Nestled in the Hill Country, the town is populated mostly by families whose ancestors arrived in the 19th and early 20th centuries from Germany but Mason has also attracted numerous artists, retirees, and other people committed to maintaining a thriving, tight-knit community. The people of Mason really care about Mason, and especially the other people who live there. The annual arrival of us RV care-a-vanners is celebrated in local newspapers (which wrote up multiple articles about us during our two weeks there), the town radio station (which asked us to do live interviews), and mostly by the people themselves, who came out in force to provide us with home-cooked meals, opportunities to tour historical houses and view art collections, and offer invitations to meeting groups of all kinds. My second day I was invited to join the knitting club (even though I hadn’t knitted anything in 15 years and kind of forgot what I had known). We had candy delivered to us on Valentine’s Day. We were invited to stay with people whenever we returned. Recognizing that we volunteers had traveled to help build a house for one of their own families, the citizens of Mason opened their hearts to us. And I don’t mean that in just a cliché way – I mean that I have never received so many hugs and so much gratitude in a place before. Everywhere I went – the gas station, the food market, the co-op (a cafe) – I was thanked. Even when I wasn’t wearing a Habitat shirt or paint-stained clothes I was picked out and given a few words of appreciation. Of course it felt good to be immediately accepted into this amazing community, but what touched me was the commitment all these people made in various ways to helping strengthen and support their neighbors. They invest in their town and their fellow citizens.

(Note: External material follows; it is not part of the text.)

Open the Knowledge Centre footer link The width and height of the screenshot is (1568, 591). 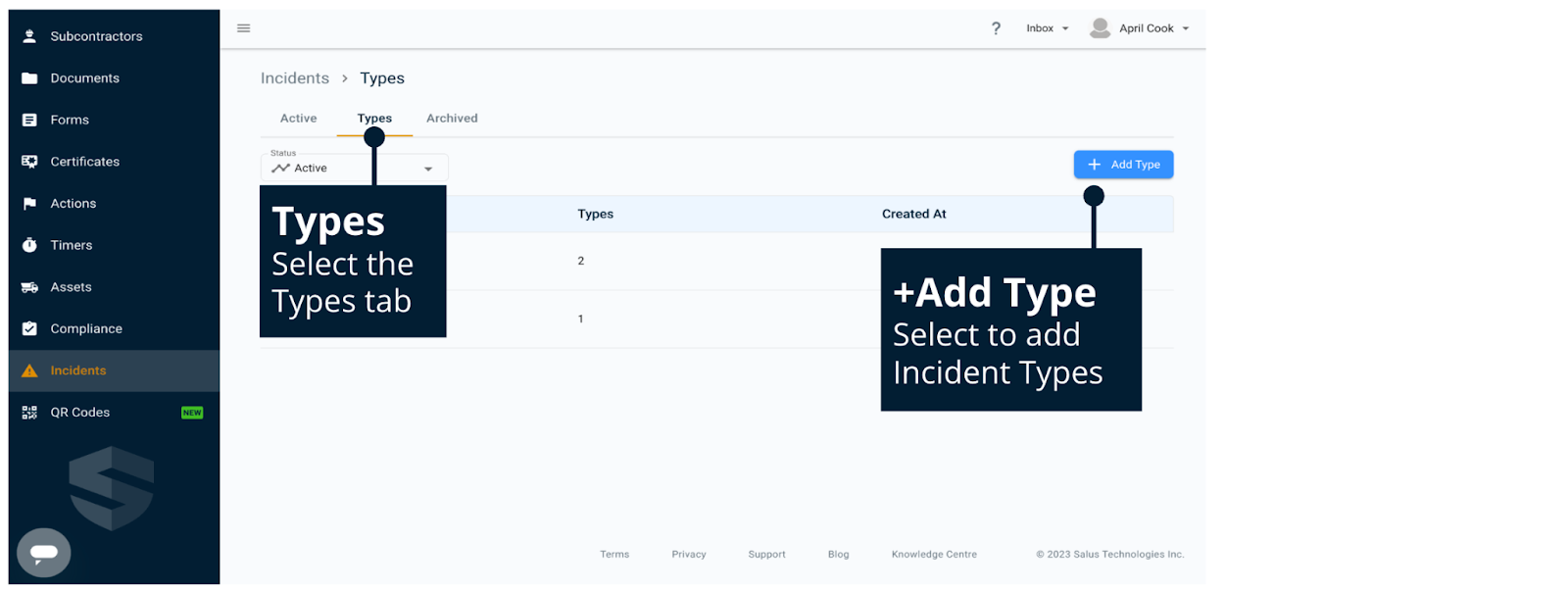tap(934, 555)
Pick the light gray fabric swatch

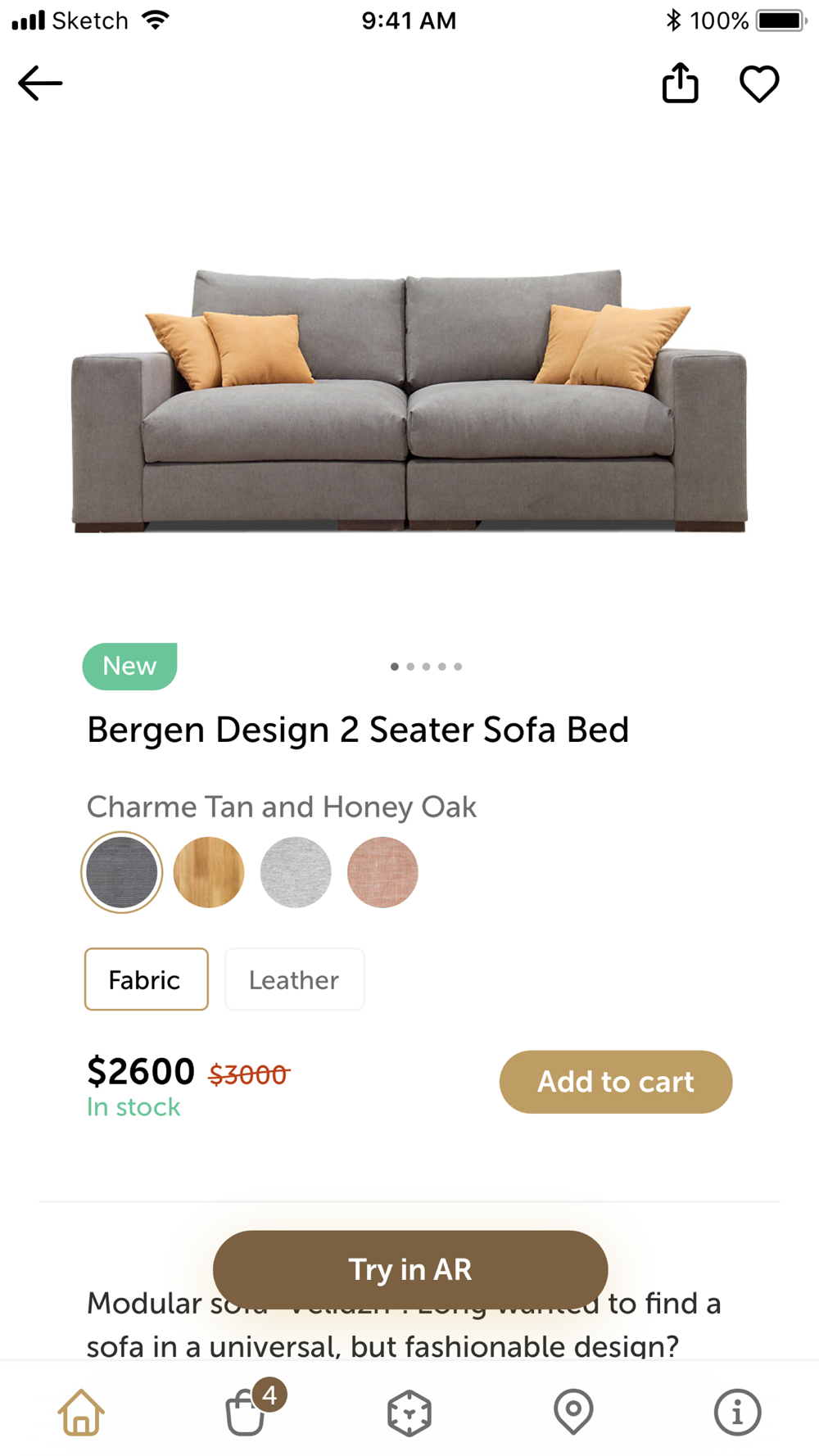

At the top of the list of Habitat supporters is Keith, a retired engineer who is the volunteer architect for the Mason affiliate. His attention to detail and dedication to building the highest quality house was evident in the stacks of plans he spent time creating, the provisions for energy savings measures that will significantly reduce the homeowner’s monthly utility bills, and the creation of a construction methodology that would optimize the use of materials. His system is to have the first group of care-a-vanners (us) prepare and assemble everything so that work on-site can be done as quickly and efficiently as possible. The first day of the build we all began in the warehouse by cutting and labeling every piece of lumber for the house – interior and exterior wall plates, door cripples, headers, blocking, rafters, truss bracing, and more. From there we began assembly of some of the components off the plans (interior walls and rafters) while kitting up some of the largest and heaviest assemblies (such as the 2×6 exterior walls) to build on site. Building walls and rafters entirely off of plans was a new experience for me (it is more common to mark top and bottom plates from the layout on the slab and then add the studs, cripples, headers, etc.), and one I found to be a great learning experience and very interesting to boot: It was like putting together a jigsaw puzzle. In addition to all that, teams worked to sand and stain the huge 16-foot exposed beams, paint all the doors and trim, stain and wash the concrete slab, and transport the materials and constructed components to the site. According to Keith, on the first day after we left they would be literally raising all the walls and tying them together in a matter of hours. Rafters would be placed within the next day. All this would be because of the prep work that had been done during the 2 weeks I was there. I would have loved to stay and see the house go up not just because of my own desire to continue the work, but because the care in the design of it’s construction was so evident. His dedication to creating such a fine-tuned system was imprinted on every step of the process.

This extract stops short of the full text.